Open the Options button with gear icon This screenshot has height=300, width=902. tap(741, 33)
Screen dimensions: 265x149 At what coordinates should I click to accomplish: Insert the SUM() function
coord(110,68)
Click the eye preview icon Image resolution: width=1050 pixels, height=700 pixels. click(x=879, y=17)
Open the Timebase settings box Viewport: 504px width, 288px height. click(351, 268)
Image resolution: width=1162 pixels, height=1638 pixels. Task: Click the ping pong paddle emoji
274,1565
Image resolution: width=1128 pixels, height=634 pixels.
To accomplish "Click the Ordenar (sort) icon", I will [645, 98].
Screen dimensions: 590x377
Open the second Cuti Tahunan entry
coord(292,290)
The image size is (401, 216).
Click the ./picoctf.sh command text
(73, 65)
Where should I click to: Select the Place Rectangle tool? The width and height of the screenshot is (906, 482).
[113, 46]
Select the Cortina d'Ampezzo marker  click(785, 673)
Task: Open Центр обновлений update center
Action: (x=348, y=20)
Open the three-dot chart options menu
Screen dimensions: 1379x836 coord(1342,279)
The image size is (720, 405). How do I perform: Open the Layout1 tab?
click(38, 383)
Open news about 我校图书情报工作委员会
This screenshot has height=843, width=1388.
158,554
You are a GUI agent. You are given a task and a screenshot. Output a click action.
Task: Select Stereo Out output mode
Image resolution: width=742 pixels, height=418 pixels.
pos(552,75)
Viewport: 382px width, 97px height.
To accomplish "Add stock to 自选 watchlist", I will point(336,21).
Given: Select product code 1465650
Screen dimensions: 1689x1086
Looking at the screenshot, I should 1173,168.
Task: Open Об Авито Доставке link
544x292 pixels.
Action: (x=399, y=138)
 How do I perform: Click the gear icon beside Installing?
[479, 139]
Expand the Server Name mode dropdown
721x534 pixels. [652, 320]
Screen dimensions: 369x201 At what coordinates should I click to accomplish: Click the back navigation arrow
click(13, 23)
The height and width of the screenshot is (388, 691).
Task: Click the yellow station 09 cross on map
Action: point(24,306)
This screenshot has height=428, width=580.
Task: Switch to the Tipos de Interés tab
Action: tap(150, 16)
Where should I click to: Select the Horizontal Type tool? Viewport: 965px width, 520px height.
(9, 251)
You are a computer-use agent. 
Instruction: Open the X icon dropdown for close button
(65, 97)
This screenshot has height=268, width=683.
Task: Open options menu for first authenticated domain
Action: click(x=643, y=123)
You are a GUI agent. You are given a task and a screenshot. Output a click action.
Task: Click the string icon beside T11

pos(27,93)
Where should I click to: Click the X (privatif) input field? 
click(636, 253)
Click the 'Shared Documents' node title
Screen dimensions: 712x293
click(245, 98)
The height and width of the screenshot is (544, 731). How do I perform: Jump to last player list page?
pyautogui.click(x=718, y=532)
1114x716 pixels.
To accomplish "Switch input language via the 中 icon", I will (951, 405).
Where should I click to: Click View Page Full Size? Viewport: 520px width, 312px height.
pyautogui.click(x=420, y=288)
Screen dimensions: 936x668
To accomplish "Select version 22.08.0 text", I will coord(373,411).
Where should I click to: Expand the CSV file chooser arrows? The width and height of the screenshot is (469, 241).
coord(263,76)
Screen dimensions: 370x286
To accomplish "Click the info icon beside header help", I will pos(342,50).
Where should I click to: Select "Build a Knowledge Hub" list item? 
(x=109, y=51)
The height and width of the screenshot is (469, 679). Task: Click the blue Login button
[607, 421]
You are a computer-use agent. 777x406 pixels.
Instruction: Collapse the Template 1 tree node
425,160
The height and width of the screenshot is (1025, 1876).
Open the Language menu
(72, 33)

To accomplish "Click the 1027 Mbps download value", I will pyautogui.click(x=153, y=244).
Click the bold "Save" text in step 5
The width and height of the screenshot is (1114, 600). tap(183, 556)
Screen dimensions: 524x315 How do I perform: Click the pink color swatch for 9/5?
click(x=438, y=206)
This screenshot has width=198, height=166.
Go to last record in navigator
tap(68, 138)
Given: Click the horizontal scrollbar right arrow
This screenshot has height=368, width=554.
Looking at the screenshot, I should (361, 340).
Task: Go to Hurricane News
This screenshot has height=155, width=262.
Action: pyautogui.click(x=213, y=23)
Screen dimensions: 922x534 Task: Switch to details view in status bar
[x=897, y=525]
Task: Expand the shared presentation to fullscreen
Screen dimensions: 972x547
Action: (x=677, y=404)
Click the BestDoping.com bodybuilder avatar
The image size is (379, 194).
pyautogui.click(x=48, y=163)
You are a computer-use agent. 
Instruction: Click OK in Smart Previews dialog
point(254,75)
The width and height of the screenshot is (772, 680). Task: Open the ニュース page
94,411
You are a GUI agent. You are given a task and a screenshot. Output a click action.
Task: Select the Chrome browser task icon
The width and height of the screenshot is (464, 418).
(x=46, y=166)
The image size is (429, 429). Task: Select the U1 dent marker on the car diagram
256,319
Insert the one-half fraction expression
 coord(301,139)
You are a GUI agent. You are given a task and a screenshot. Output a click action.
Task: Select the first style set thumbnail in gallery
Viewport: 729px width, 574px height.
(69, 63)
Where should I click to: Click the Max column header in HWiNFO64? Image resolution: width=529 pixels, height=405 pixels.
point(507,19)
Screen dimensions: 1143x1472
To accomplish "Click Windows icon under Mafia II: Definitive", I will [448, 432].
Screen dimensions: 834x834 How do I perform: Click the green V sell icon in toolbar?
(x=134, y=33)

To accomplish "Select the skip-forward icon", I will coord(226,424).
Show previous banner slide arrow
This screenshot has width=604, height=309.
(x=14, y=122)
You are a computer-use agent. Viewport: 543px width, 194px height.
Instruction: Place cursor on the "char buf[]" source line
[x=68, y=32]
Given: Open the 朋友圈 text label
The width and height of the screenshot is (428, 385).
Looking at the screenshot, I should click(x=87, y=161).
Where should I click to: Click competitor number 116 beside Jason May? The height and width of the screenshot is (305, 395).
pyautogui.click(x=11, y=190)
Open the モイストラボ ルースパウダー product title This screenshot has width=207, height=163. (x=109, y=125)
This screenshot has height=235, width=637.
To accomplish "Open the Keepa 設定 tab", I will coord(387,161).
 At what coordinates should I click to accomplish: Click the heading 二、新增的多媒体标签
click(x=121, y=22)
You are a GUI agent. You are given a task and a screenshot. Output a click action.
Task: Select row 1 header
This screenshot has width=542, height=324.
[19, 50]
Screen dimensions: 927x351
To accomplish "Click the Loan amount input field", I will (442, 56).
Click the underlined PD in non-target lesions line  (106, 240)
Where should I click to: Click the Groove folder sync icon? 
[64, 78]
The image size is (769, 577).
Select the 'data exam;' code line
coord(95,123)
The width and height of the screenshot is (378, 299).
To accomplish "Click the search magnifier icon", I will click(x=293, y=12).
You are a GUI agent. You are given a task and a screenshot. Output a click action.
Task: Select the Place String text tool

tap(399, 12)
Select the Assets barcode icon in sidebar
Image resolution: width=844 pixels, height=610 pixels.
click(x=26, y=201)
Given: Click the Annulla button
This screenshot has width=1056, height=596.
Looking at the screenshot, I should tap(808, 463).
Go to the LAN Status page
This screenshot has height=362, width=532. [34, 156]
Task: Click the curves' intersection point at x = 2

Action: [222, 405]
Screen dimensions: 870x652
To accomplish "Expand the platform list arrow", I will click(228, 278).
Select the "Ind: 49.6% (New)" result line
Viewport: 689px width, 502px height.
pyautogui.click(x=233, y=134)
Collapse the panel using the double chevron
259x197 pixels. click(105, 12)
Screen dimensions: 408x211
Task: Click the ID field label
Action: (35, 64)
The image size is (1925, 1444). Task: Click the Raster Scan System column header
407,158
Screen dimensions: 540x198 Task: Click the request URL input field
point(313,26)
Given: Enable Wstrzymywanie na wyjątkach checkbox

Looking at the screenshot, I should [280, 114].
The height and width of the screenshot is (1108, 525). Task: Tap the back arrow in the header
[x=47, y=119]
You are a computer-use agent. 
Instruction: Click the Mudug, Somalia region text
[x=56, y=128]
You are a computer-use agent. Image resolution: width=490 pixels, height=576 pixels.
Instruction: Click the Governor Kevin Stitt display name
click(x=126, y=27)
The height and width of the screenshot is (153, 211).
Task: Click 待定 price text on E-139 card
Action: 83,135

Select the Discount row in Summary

§ TASK REQUIREMENTS: Could you work out how many lines above contain the string "product"? Only the number should be given.

§ RESULT FOR THIS TASK: 2